### Task description
Copy the lines from the line containing "I want to click" through the line containing "coordinates (1182, 166).", both included, reproducing each one verbatim and leaving out the pictures.

### Records provided
· · · ·

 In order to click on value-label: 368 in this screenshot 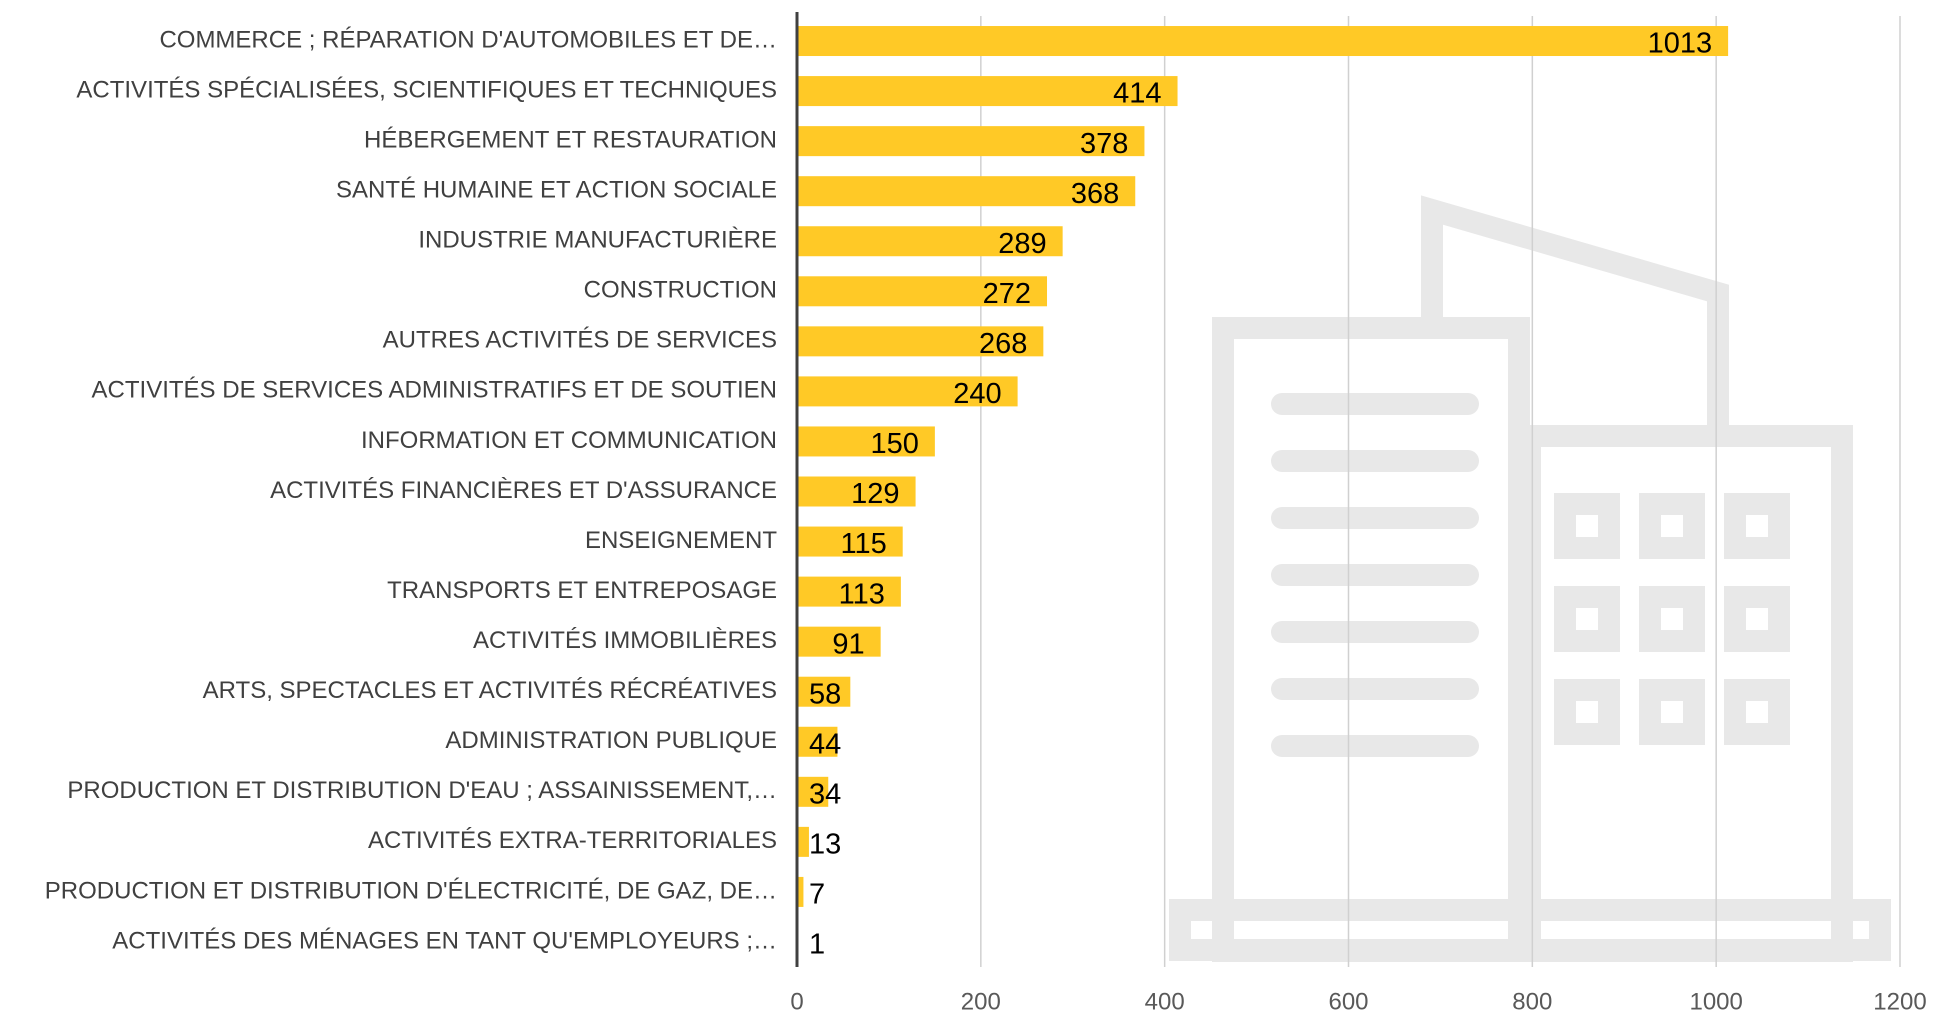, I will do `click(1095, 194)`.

· · · ·

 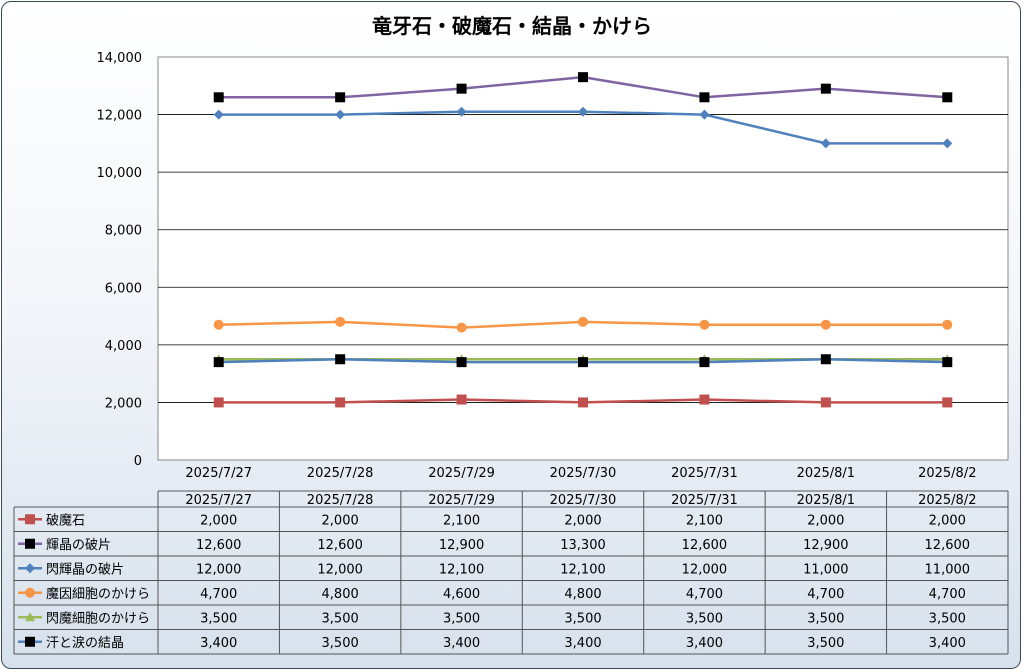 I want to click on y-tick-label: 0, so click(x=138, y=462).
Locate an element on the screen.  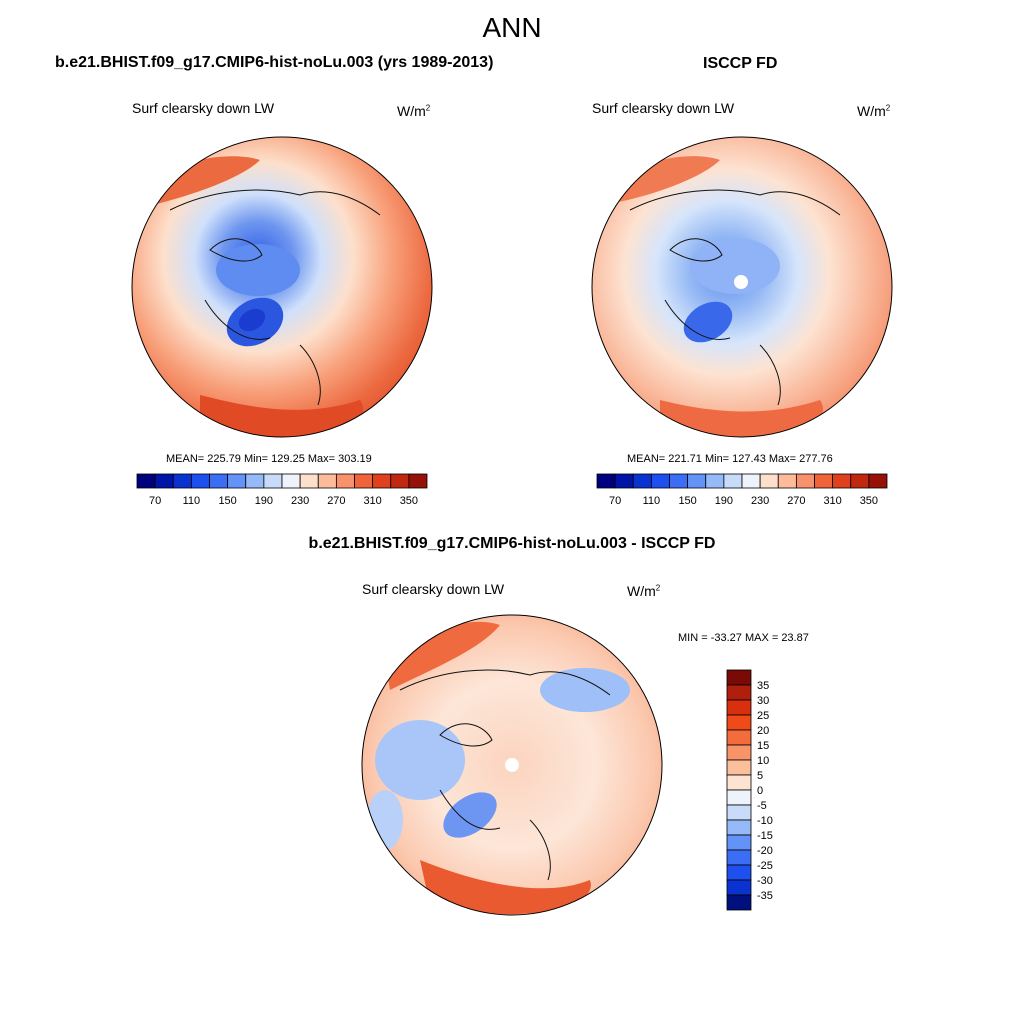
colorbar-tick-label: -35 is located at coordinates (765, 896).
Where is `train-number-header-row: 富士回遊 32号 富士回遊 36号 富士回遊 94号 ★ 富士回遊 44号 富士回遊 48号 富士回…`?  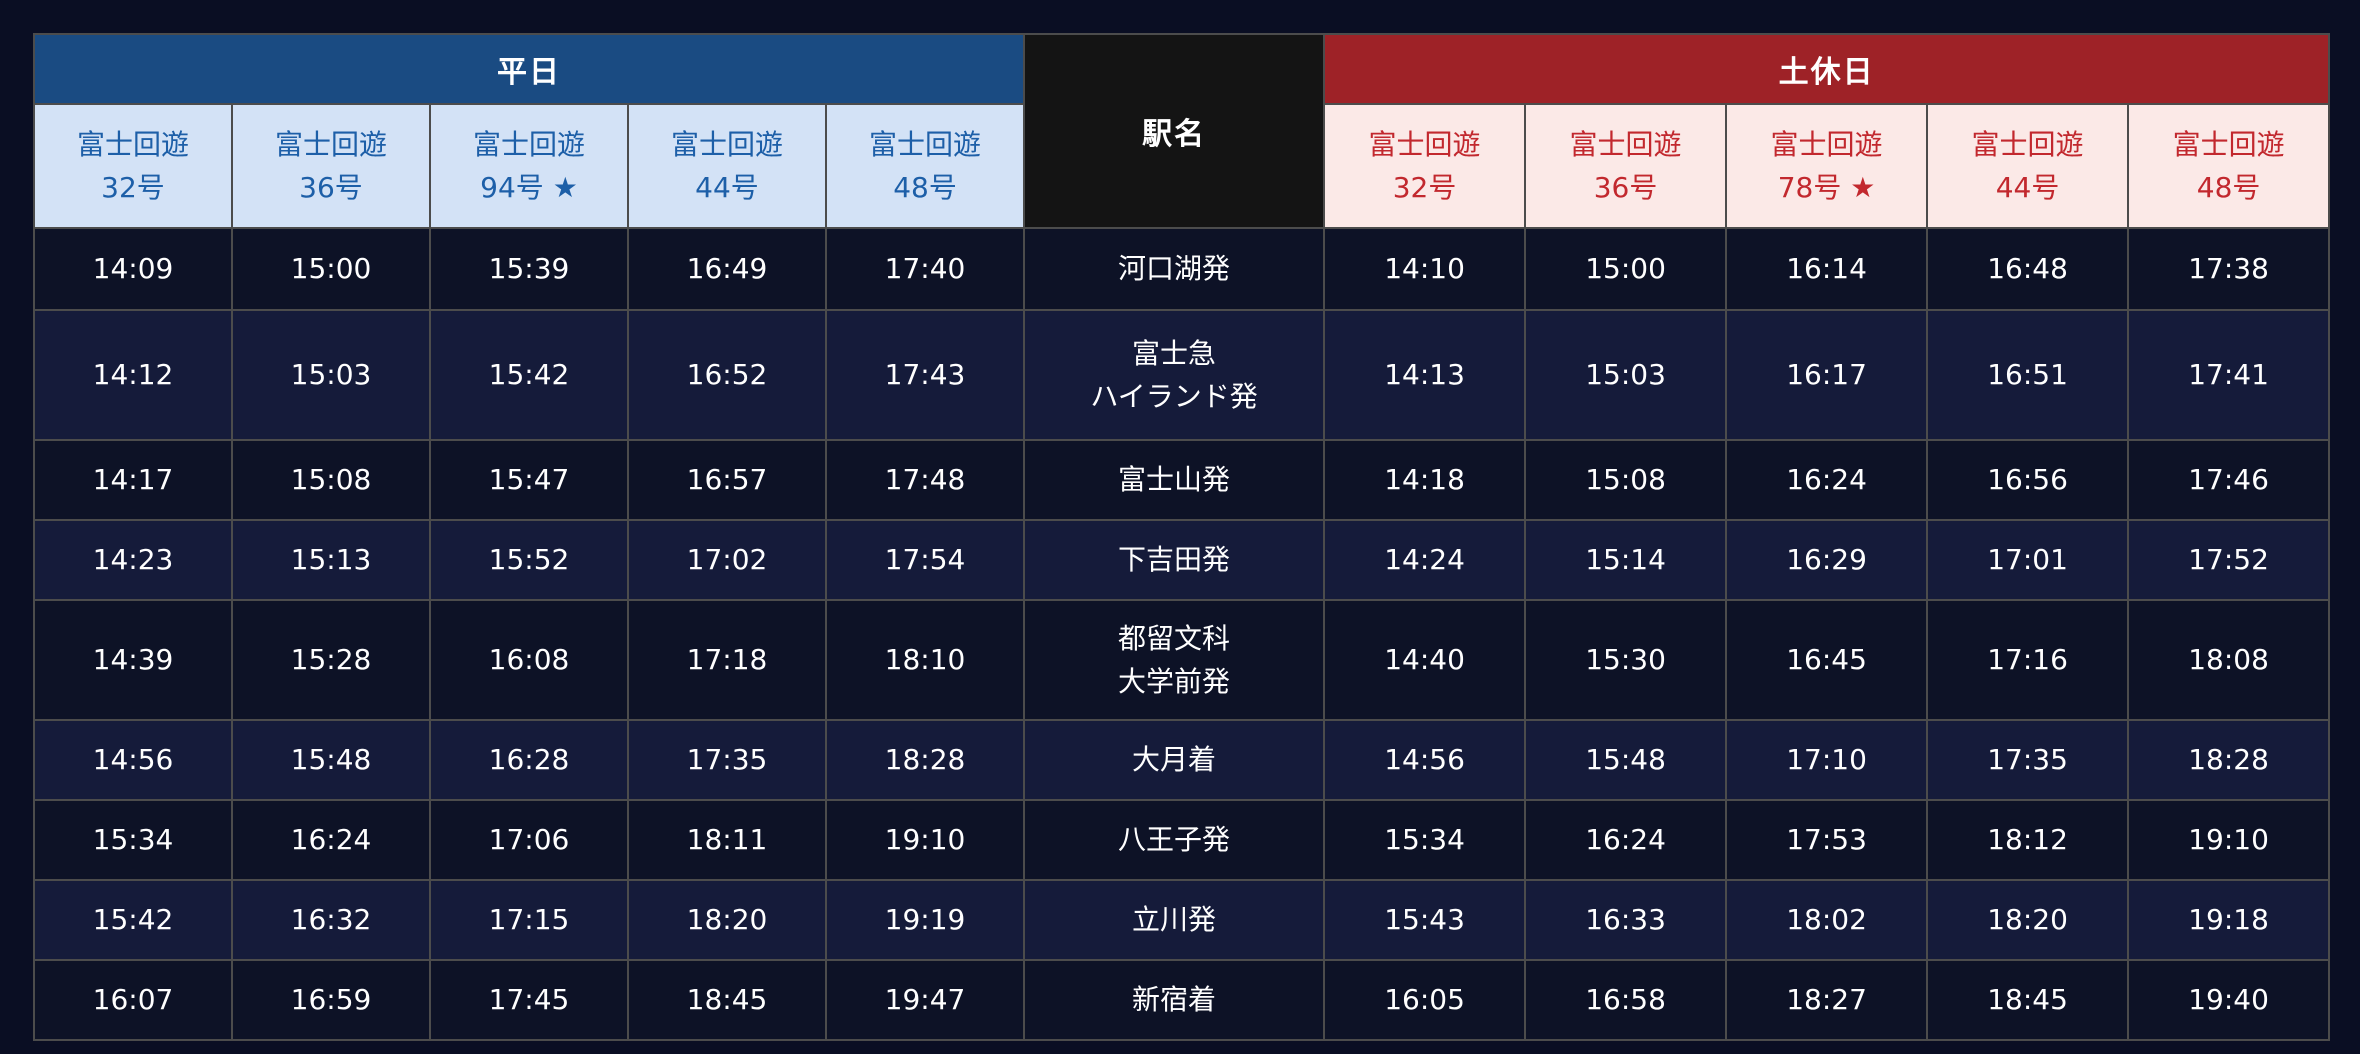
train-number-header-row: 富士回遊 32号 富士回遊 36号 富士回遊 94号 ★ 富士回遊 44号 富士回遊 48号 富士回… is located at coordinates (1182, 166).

· · · ·

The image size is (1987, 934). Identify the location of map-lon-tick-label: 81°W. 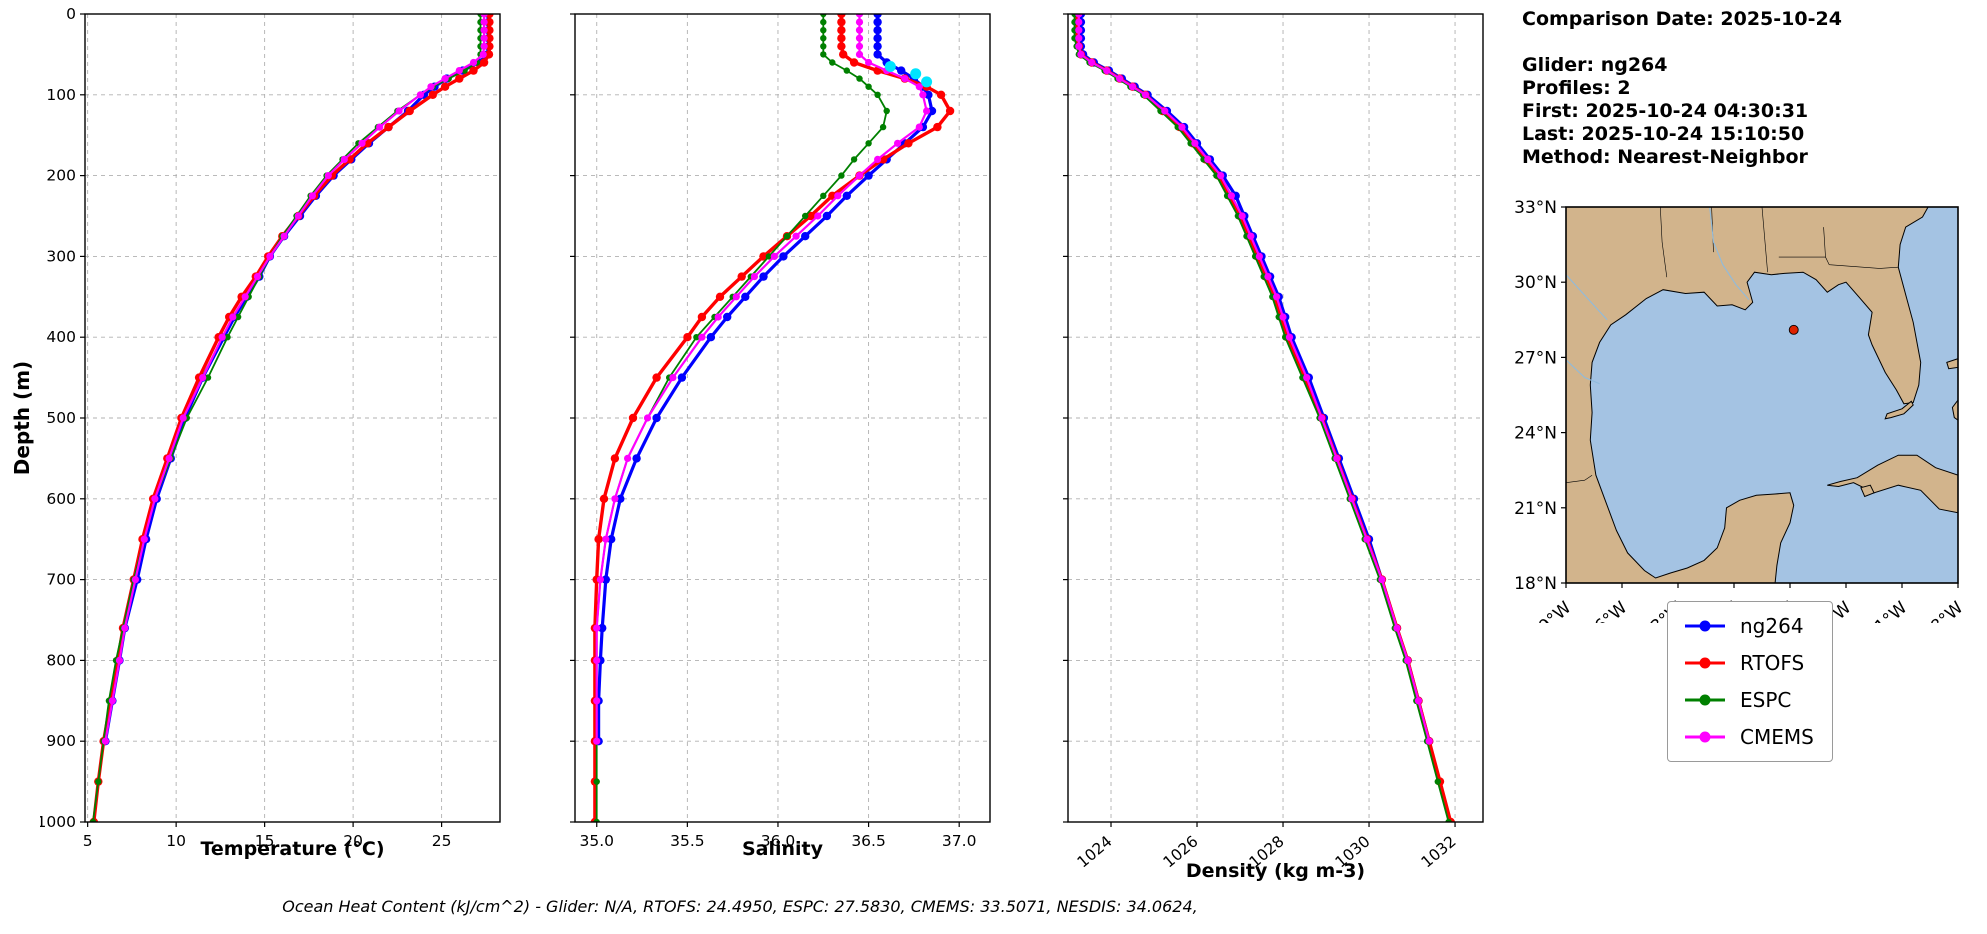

· · · ·

### Expected output
  I want to click on y-tick-label: 0, so click(x=138, y=462).
Locate an element on the screen.  
colorbar-tick-label: -35 is located at coordinates (765, 896).
Where is `train-number-header-row: 富士回遊 32号 富士回遊 36号 富士回遊 94号 ★ 富士回遊 44号 富士回遊 48号 富士回…`?  
train-number-header-row: 富士回遊 32号 富士回遊 36号 富士回遊 94号 ★ 富士回遊 44号 富士回遊 48号 富士回… is located at coordinates (1182, 166).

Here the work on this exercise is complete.